> [TEXTE SOURCE]

# # # # #

9. NOUVEAUTÉ ET INCARNATION
L’Église du seuil a déjà déclaré son rôle par une
formule qui condense ses urgences : la nouvelle évangélisation. Elle l’a
fait d’une manière significative dans sa grande charte du laïcat[56].
L’évangélisation, c’est l’annonce de la nouveauté
toujours ancienne et toujours fraîche, à l’instar de l’eau jaillissant
de la source de l’amour sauveur de Dieu qui donne le sens, car elle
offre un point d’appui à la vie humaine ; jaillissant également de la
résurrection du Fils, prémices et promesse que tout dans l’histoire ira
dans le bon sens.
Cette annonce est en ligne évolutive avec la « Bonne
Nouvelle »[57] condensée dans l’événement-Christ. Par lui – qui est à la
fois kérux et kérygme, donc annonceur et annoncé – elle est répandue. Ce
n’est rien d’autre que le prolongement de l’incarnation de la Parole.
C’est la plus grande nouveauté de tous les temps.
Aujourd’hui, cependant, ce caractère de nouveauté ne concerne pas
seulement certains contenus, mais se réfère à toute l’histoire, laquelle
elle atteint en une forme plus adéquate et répondante. Déjà Jean XXIII
avait indiqué que « l’Esprit chrétien, catholique et apostolique du
monde entier, bondit en avant. » (…) Le souverain pontife continue : «
Une chose est le dépôt même de la foi (…) et une autre les formes sous
lesquelles sont annoncées les vérités contenues dans notre doctrine. Il
faudra accorder une grande importance à cette forme et, si c’est
nécessaire, insister avec patience sur son élaboration »[58].
Ce qui est donc demandé à l’Église, c’est une nouvelle
forme de la pastorale, l’entente comme œuvre de promotion de l’homme
entier. Ce tournant anthropologique qui a caractérisé les décennies
précédant le troisième millénaire continue à défier la communauté des
croyants.
Cette nouvelle forme de la pastorale est la réponse
aux nouveautés de l’histoire contemporaine.
Avant tout, la nouveauté des frontières historiques,
comme par exemple les domaines de la dignité de la personne, de la
liberté religieuse, de la famille comme espace prioritaire de
l’engagement social, ensuite, les domaines du service politique,
économique et culturel[59], et enfin les nouveaux aspects géopolitiques
avec les corrections imposées par la rupture et l’optique.

# # # # #

> [DONNÉES ENREGISTRÉES]
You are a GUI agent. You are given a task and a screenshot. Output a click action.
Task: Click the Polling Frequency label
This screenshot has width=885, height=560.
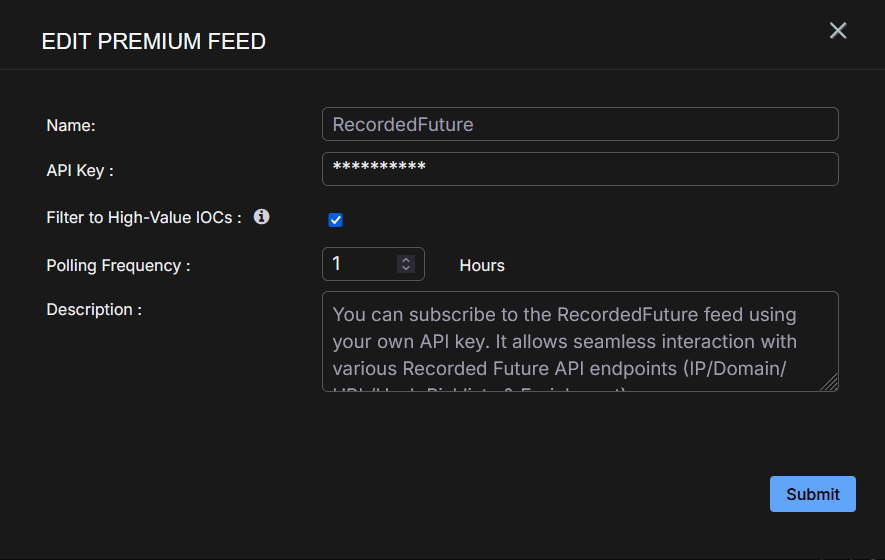(118, 266)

# # # # #

> [TÂCHE DEMANDÉE] D'après le texte sur la nouvelle évangélisation, qui avait indiqué que « l'Esprit chrétien, catholique et apostolique du monde entier, bondit en avant » ?

> [SOLUTION RÉDIGÉE] Jean XXIII.